Hi, I'm looking to use the heat cord system of heating a melamine enclosure for a spotted python as I've heard and read many things about t. In regards to the heat cord set up, I've seen images of it being used for click clacs, but heard only talk of people using it for enclosures for adult snakes. In a melamine enclosure, would the heat cord be inside the enclosure (i.e. if sandwiched or covered by a tile) or underneath the enclosure? 

Thanks!!


----------



## Pauls_Pythons (Jan 27, 2018)

Sandwiched between 2 tiles is one option. Another would be to have grooves routed into the floor so the cable sits inside the groove. Then cover that with a tile or similar. Same sort of thing as many people do in hatchie racks.

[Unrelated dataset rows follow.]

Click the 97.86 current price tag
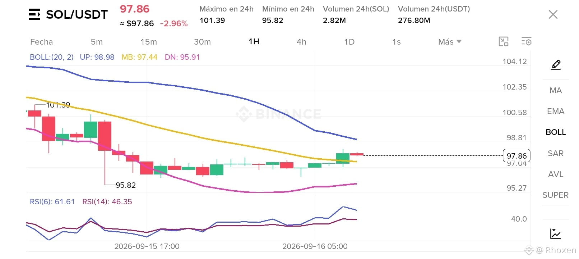This screenshot has height=259, width=579. [x=517, y=156]
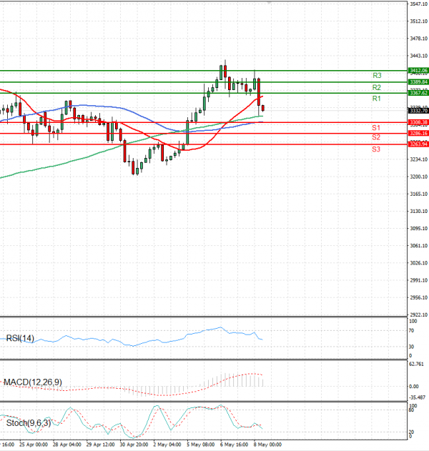
Task: Select the S3 support level label
Action: pos(375,149)
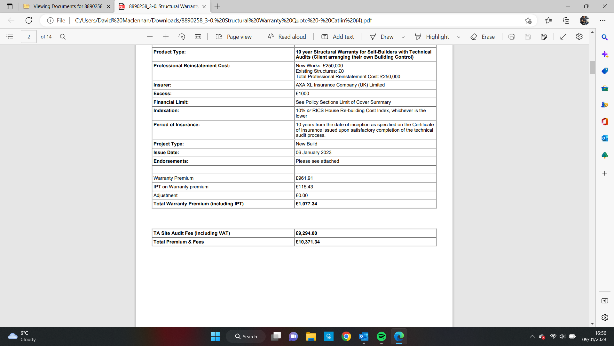Screen dimensions: 614x346
Task: Click the zoom out minus icon
Action: [150, 37]
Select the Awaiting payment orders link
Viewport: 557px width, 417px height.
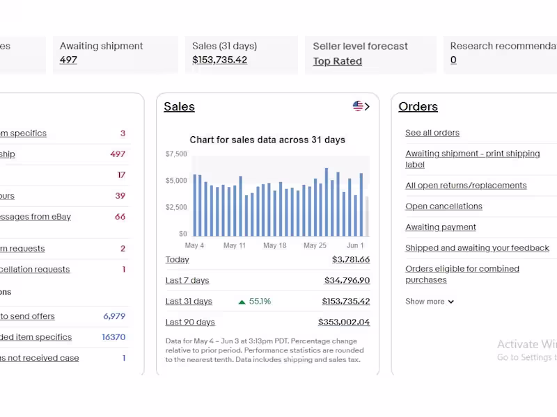(x=441, y=227)
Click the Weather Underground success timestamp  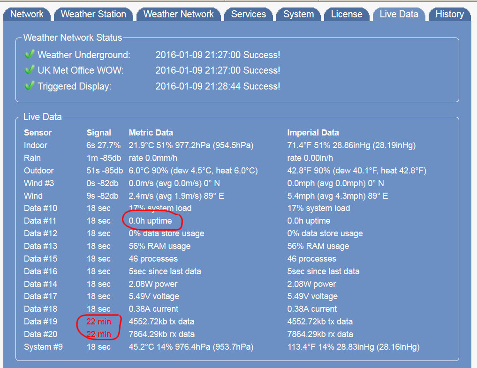tap(218, 55)
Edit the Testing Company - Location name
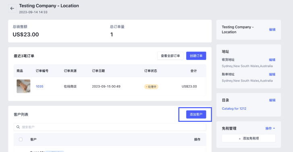 point(272,29)
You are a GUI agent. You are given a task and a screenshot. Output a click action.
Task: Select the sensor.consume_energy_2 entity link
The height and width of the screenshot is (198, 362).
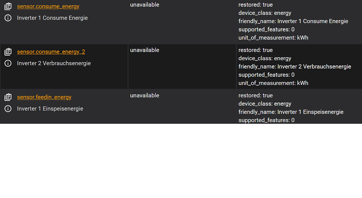(51, 52)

Underneath a melamine enclosure probably wouldn't generate much heat and would work to hard.


----------



## baker (Jan 27, 2018)

As you and Paul have mentioned one method people use is to sandwich it between two tiles. I utilise the second method though that Paul mentioned with groves routed into the floor and the cable placed in the groove with a tile on top to heat all of my adult snakes. It works extremely well and is easy to use. 

Cheers, Cameron


----------



## Flaviemys purvisi (Jan 28, 2018)

I like the routed grooves in the floor idea with the tile over the top, would be way neater and aesthetically pleasing but for now whilst my snakes are still smallish and in temporary enclosures I use the heat cord sandwiched between 2 tiles method. It allows me to freely move it wherever/whenever when cleaning or rearranging etc.


----------



## bluedragon (Feb 3, 2018)

i need to get some heat cords ive got heaps of tiles were is the cheapest place to get them and how much are they


----------



## Flaviemys purvisi (Feb 3, 2018)

Probably not the cheapest but Petbarn usually always has a few on the shelf.


----------



## Bluetongue1 (Feb 3, 2018)

Wood is a poor conductor of heat. So attempting to use heat cord to outside a melamine enclosure is ineffective and wasteful. The neat cord needs to be inside the enclosure.

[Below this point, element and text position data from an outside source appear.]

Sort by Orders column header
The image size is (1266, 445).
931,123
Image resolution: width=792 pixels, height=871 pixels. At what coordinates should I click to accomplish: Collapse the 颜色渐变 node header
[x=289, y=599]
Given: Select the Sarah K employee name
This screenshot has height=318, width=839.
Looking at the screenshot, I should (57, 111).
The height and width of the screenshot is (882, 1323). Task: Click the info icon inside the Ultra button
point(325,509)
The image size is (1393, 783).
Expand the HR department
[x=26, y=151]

An alternative to do it is to use a base of thin MDF, about twice the thickness of the heat, and same shape as the tile. Cut grooves to the thickness of the cord parallel across the base then a few at each at right angles to the others. Ensure grooves are wide enough to allow the cord to move freely around corners. A simple hand saw can be used to do this. The end 3 cm of the cord is thicker than the rest. This can either be left protruding from the tile or simply expand the section groove where it is to fit. Then use a sealer to make the base waterproof. Using dobs of Blu Tack the tile can then be firmly, but not permanently, fixed to the based. The only permanent cut in the enclosure is a small hole in the back corner, or side, just big enough to thread the heat cord through. 

Ceramic of late tiles are much better conductors than wood, but nowhere near as good as metals. The plus side is that by the time the heat is conducted through the tile, it has evenly spread out. Tiles also have a fairly high’ specific heat’, which is the amount of heat required to raise their temperature by 1oC. So while they are slower to heat up, they are also slower to cool down and will therefore maintain stable temperatures. The MDF base acts as insulation and enables the majority of the heat produced to be transferred into the tile.

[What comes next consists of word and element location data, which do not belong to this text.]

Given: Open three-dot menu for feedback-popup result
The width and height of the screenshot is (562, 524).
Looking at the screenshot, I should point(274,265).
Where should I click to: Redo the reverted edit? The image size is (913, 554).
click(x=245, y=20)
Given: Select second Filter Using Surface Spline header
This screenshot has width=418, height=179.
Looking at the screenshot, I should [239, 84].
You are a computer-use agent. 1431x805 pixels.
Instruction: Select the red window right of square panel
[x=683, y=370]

This provides a moveable heat tile when cleaning. It is can also be shifted for use in a different enclosure. It is easily re-adjustable for temperature by changing how much of the active heating section of the cord you allows to hang outside of the enclosure.

PS I did write a similar post and thought i had posted it, but apparently not. So I have re-written it (ans saved a copy this time lol)


----------



## dragonlover1 (Feb 3, 2018)

Aussiepride83 said:


> I like the routed grooves in the floor idea with the tile over the top, would be way neater and aesthetically pleasing but for now whilst my snakes are still smallish and in temporary enclosures I use the heat cord sandwiched between 2 tiles method. It allows me to freely move it wherever/whenever when cleaning or rearranging etc.


this works while still young and moving from different enclosures


----------



## miki_k8 (Feb 4, 2018)

Thanks for all the advice. Ordered a heat cord from the Herp Shop and now just waiting for it to arrive.


----------